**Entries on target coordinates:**
####

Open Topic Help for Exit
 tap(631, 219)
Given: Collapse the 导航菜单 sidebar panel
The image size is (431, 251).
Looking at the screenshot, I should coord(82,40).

####

**JOB:** Format the items as a two-column CSV with the columns instruction and response, starting at the line containing "Given: Collapse the 导航菜单 sidebar panel" and ending at the last item. Use one row per item, put each field in quotes, and turn any line breaks into spaces.

**TASK SOLUTION:**
instruction,response
"Given: Collapse the 导航菜单 sidebar panel The image size is (431, 251).","Looking at the screenshot, I should coord(82,40)."